Sánchez-Cruz Norberto, Medina-Franco José L
Department of Pharmacy, School of Chemistry, Universidad Nacional Autónoma de México, Avenida Universidad 3000, 04510, Mexico City, Mexico.
J Cheminform. 2018 Nov 22;10(1):55. doi: 10.1186/s13321-018-0311-x.
Simplified representation of compound databases has several applications in cheminformatics. Herein, we introduce an alternative and general method to build single fingerprint representations of compound databases. The approach is inspired on the previously published modal fingerprints that are aimed to capture the most significant bits of a fingerprint representation for a compound data set. The novelty of the herein proposed statistical-based database fingerprint (SB-DFP) is that it is generated based on binomial proportions comparisons taking as reference the distribution of "1" bits on a large representative set of the chemical space.
To illustrate the Method, SB-DFPs were constructed for 28 epigenetic target data sets retrieved from a recently published epigenomics database of interest in probe and drug discovery. For each target data set, the SB-DFPs were built based on two representative fingerprints of different design using as reference a data set with more than 15 million compounds from ZINC. The application of SB-DFP was illustrated and compared to other methods through association relationships of the 28 epigenetic data sets and similarity searching.
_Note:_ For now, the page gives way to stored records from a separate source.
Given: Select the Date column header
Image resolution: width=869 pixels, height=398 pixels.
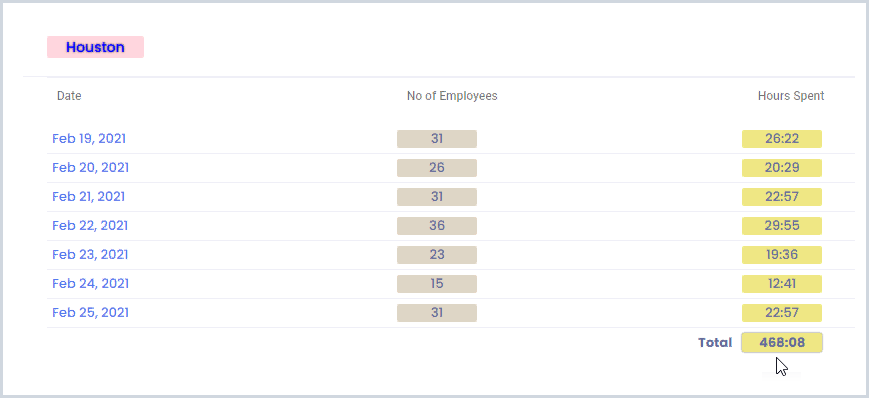Looking at the screenshot, I should click(69, 96).
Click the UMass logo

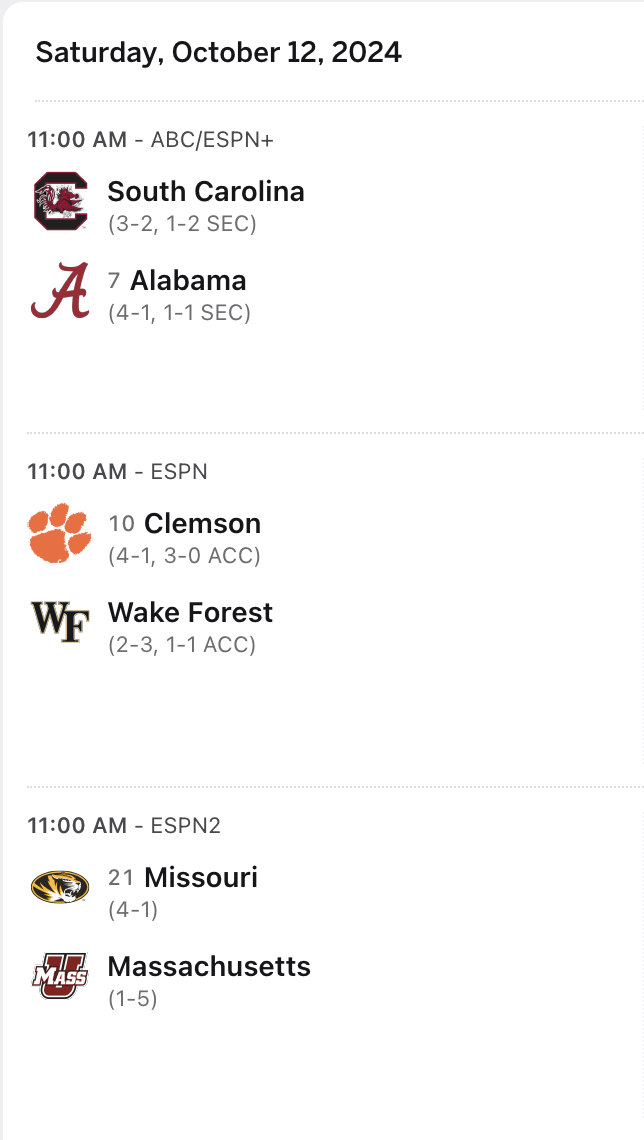point(60,976)
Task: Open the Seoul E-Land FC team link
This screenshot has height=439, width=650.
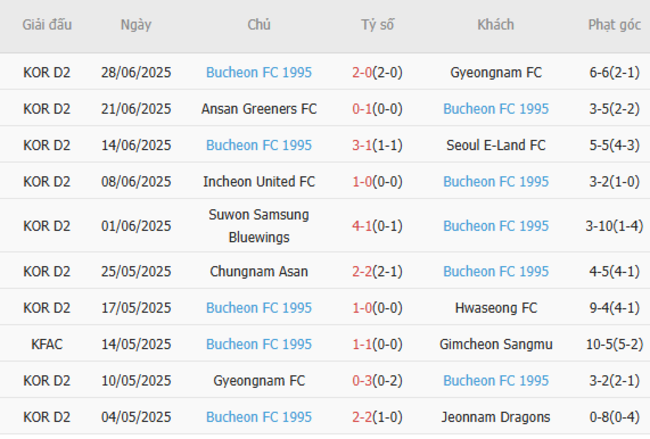Action: (x=496, y=145)
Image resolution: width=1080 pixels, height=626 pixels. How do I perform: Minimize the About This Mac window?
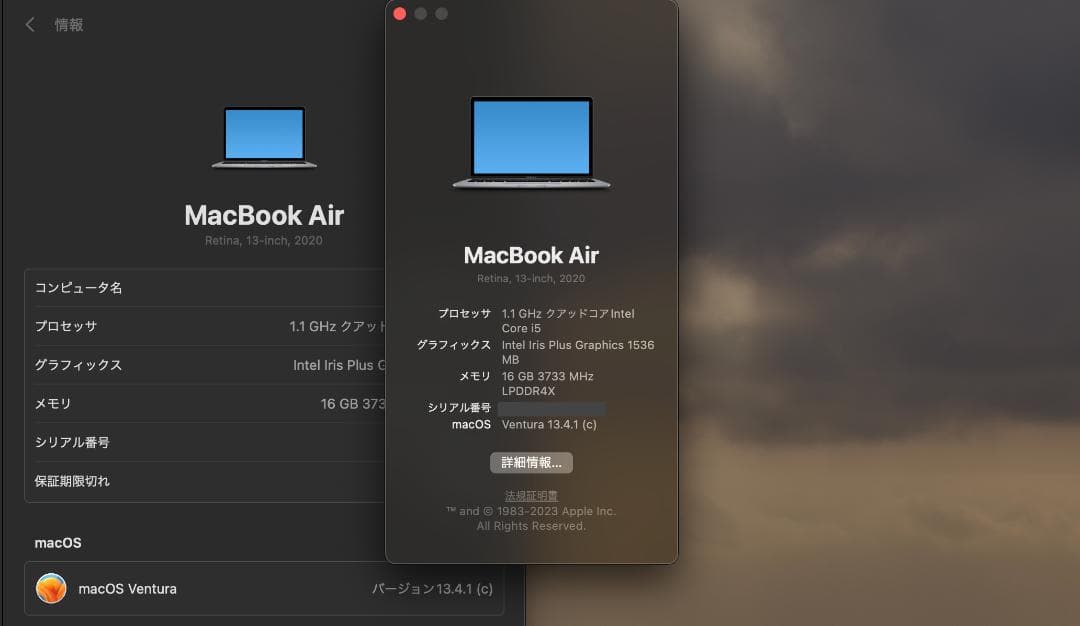[420, 14]
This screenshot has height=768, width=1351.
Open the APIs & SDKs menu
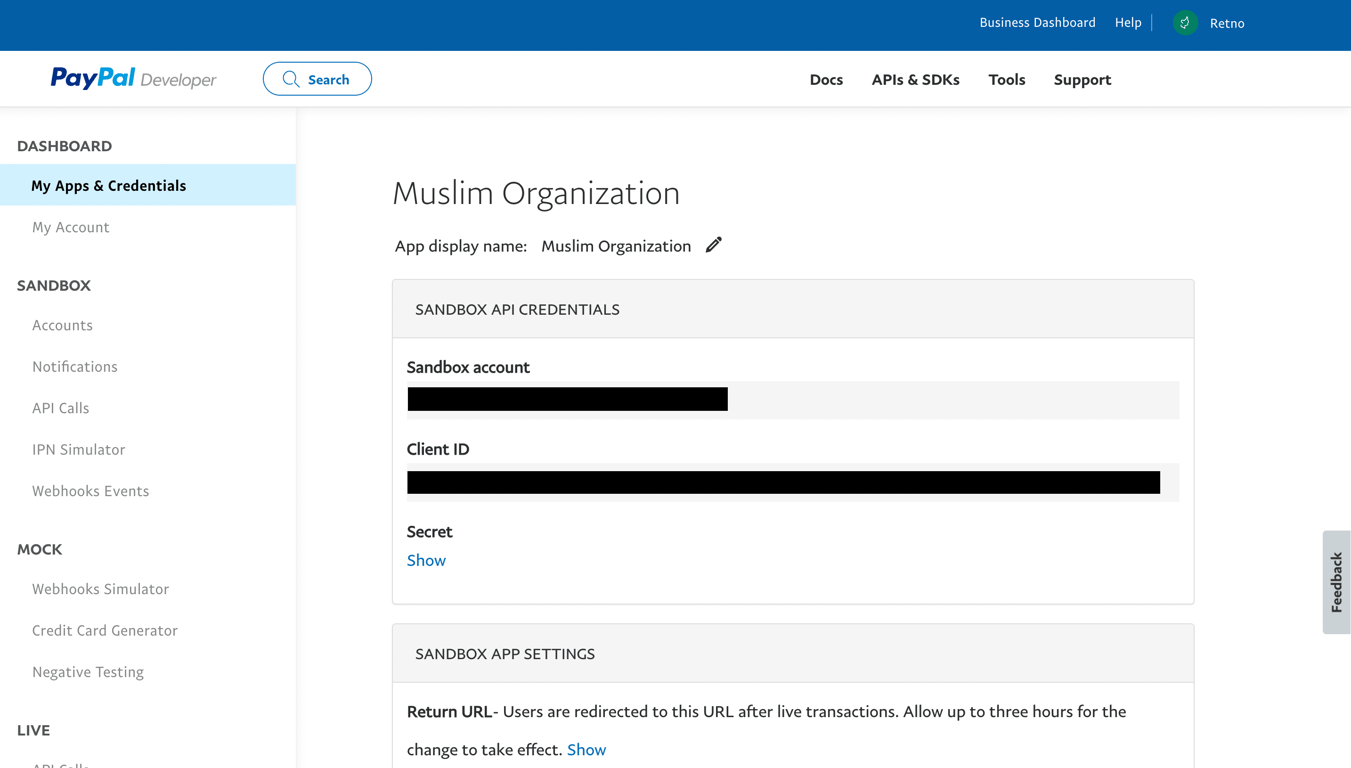coord(915,79)
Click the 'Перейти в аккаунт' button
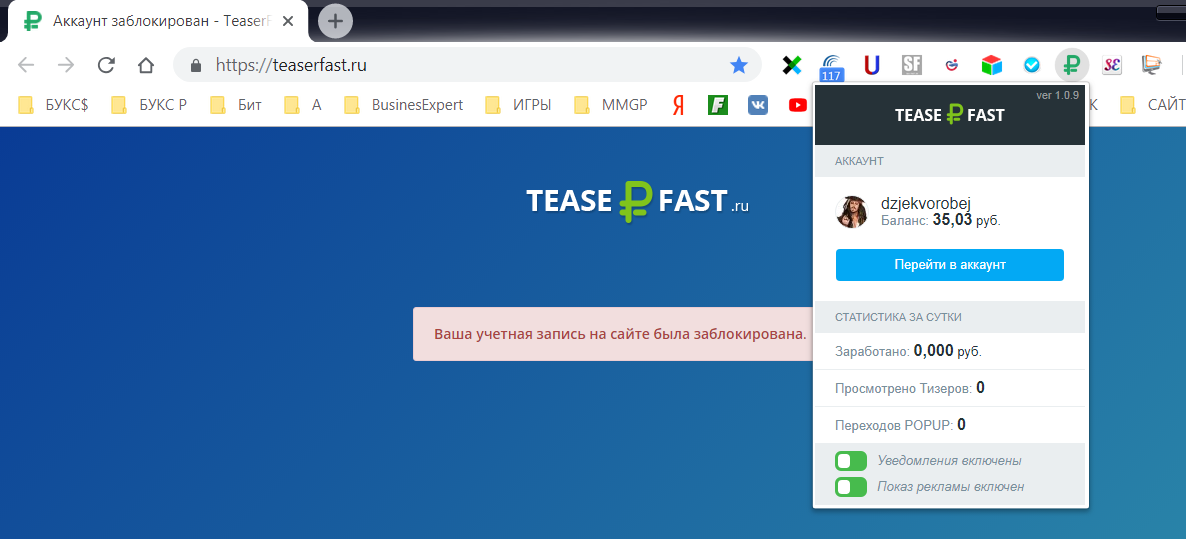Screen dimensions: 1186x539 click(949, 265)
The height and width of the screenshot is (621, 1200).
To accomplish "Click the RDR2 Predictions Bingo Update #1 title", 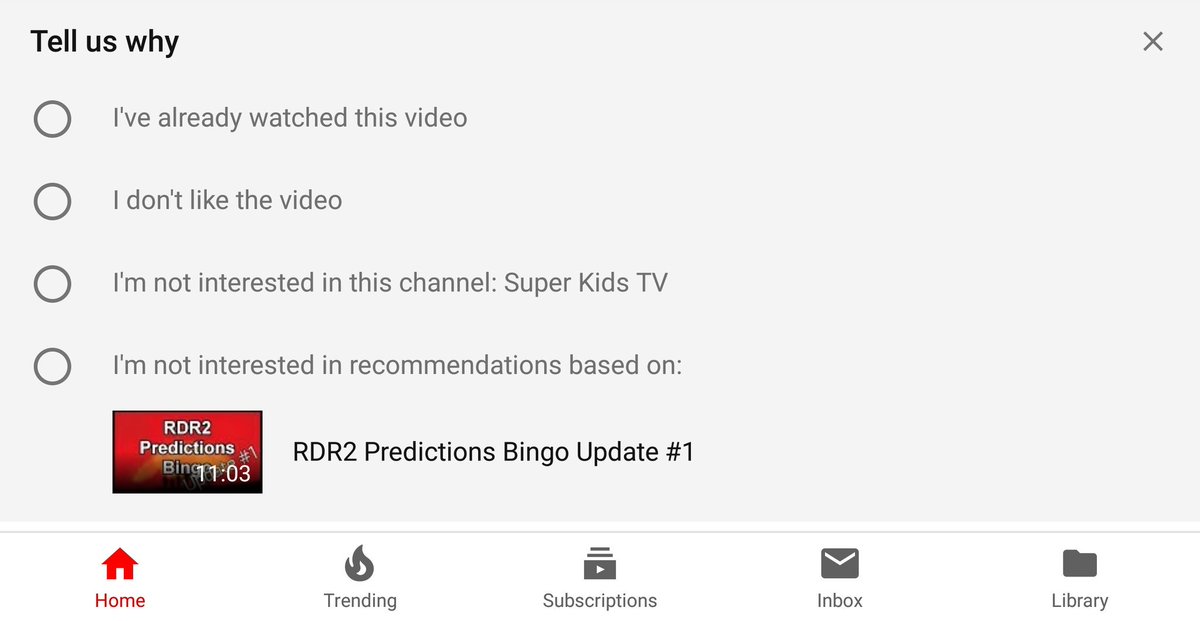I will point(493,452).
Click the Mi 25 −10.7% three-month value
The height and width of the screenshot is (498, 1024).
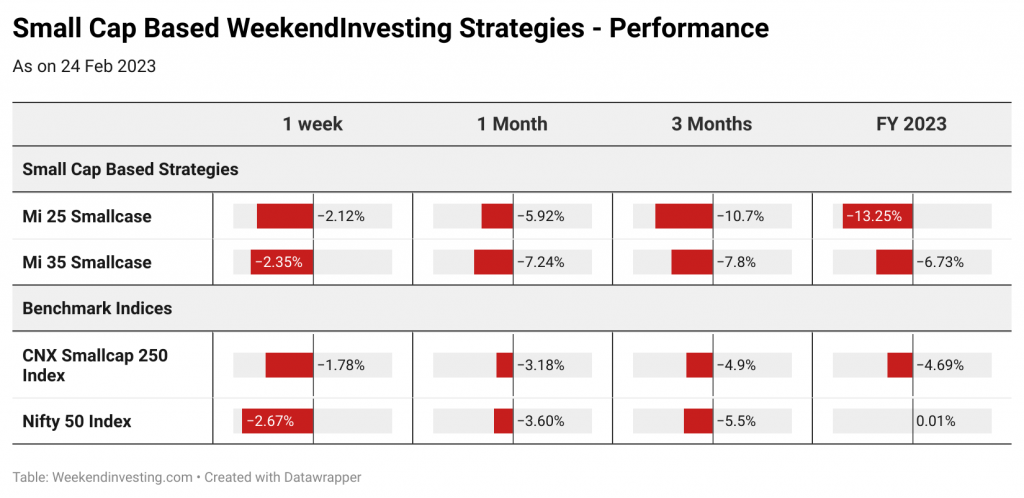741,216
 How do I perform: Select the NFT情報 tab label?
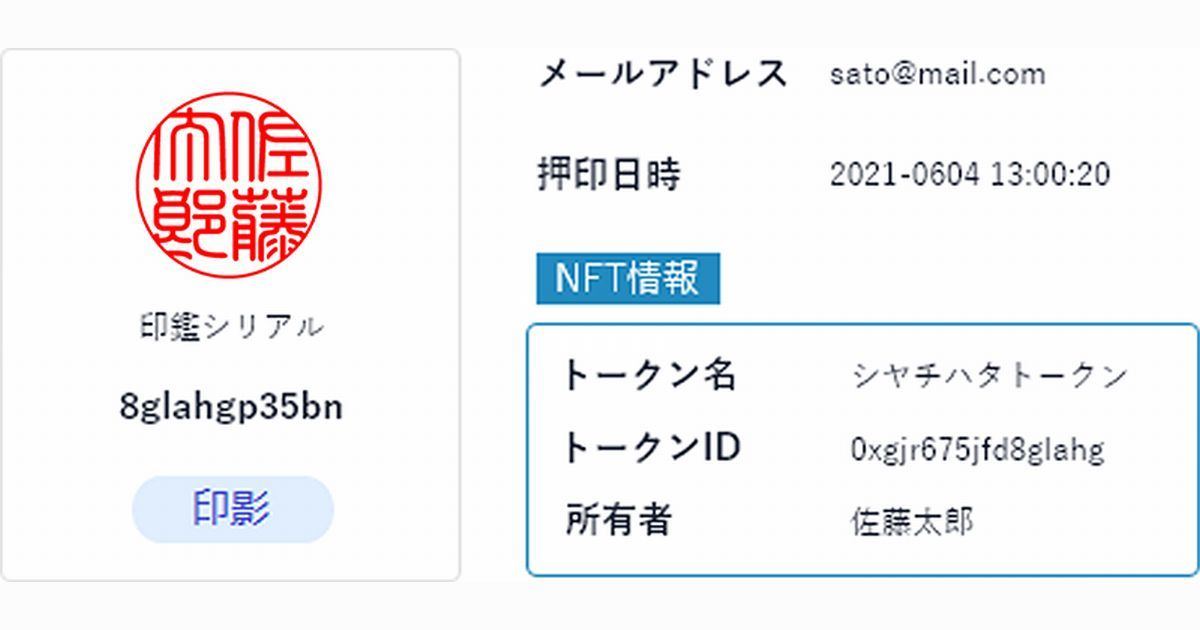click(x=628, y=278)
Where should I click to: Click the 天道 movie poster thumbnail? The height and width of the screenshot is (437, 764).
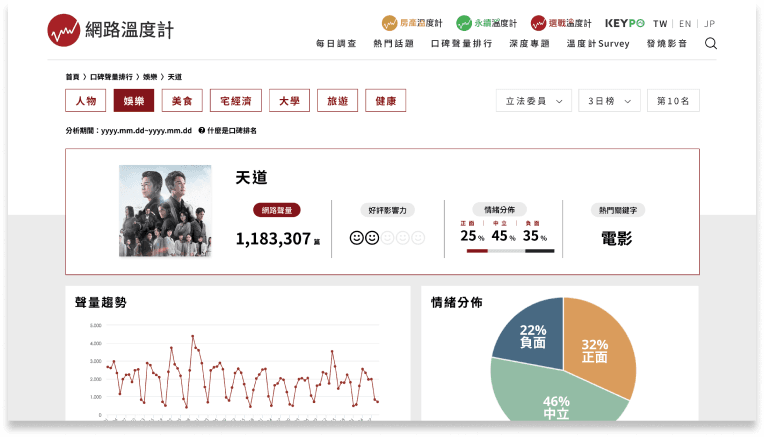point(165,211)

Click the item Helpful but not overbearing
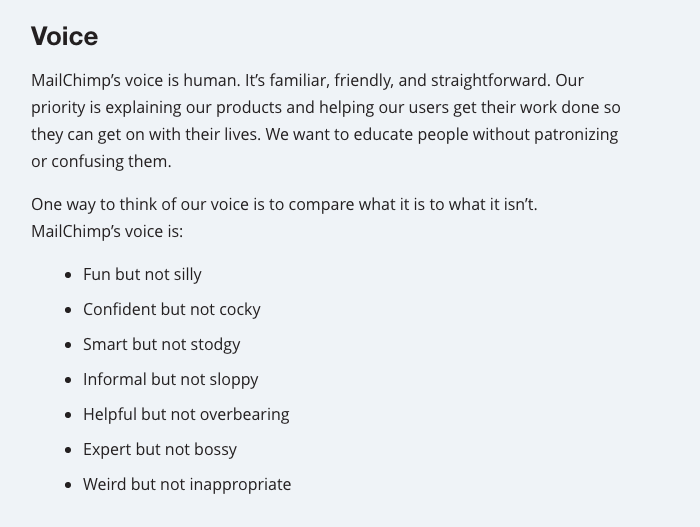coord(186,414)
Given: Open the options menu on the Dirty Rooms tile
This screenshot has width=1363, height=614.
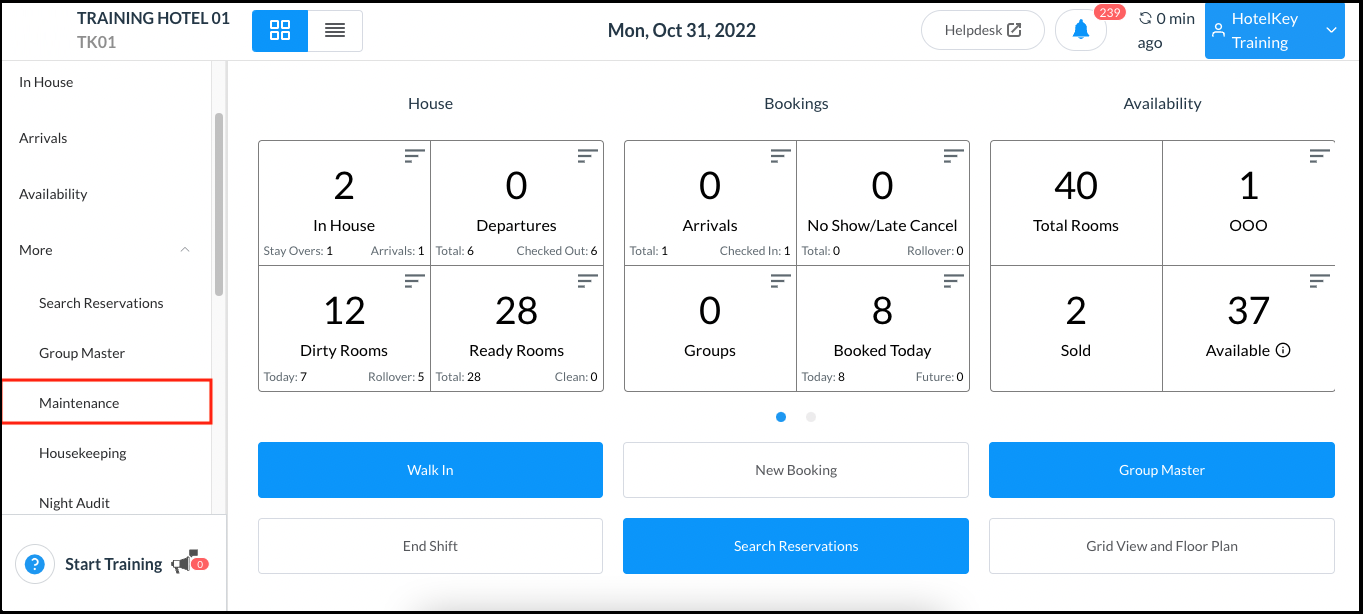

It was found that SB-DFPs captured overall, the common features between data sets and the distinct features of each set. In similarity searching SB-DFP equaled or outperformed other approaches for at least 20 out of the 28 sets.
SB-DFP is a general approach based on binomial proportion comparisons to represent a compound data set with a single fingerprint. SB-DFP can be developed, at least in principle, based on any fingerprint and reference data set. SB-DFP is a good alternative for exploration of relationships between targets through its associated compound data sets and performing similarity searching.
化合物数据库的简化表示在化学信息学中有多种应用。在此,我们介绍一种构建化合物数据库单指纹表示的替代通用方法。该方法的灵感来源于先前发表的模态指纹,其旨在捕捉化合物数据集指纹表示中最重要的位。本文提出的基于统计的数据库指纹(SB-DFP)的新颖之处在于,它是基于二项式比例比较生成的,以化学空间的大型代表性集合上“1”位的分布为参考。
为说明该方法,针对从最近发表的一个与探针和药物发现相关的表观基因组学数据库中检索到的28个表观遗传靶点数据集构建了SB-DFP。对于每个靶点数据集,基于两种不同设计的代表性指纹构建SB-DFP,以来自ZINC的超过1500万种化合物的数据集作为参考。通过28个表观遗传数据集的关联关系和相似性搜索说明了SB-DFP的应用,并与其他方法进行了比较。发现SB-DFP总体上捕捉到了数据集之间的共同特征以及每个数据集的独特特征。在相似性搜索中,SB-DFP在28个数据集中至少有20个等于或优于其他方法。
SB-DFP是一种基于二项式比例比较的通用方法,用于用单个指纹表示化合物数据集。至少在原则上,SB-DFP可以基于任何指纹和参考数据集来开发。SB-DFP是通过其相关的化合物数据集探索靶点之间关系以及进行相似性搜索的良好替代方法。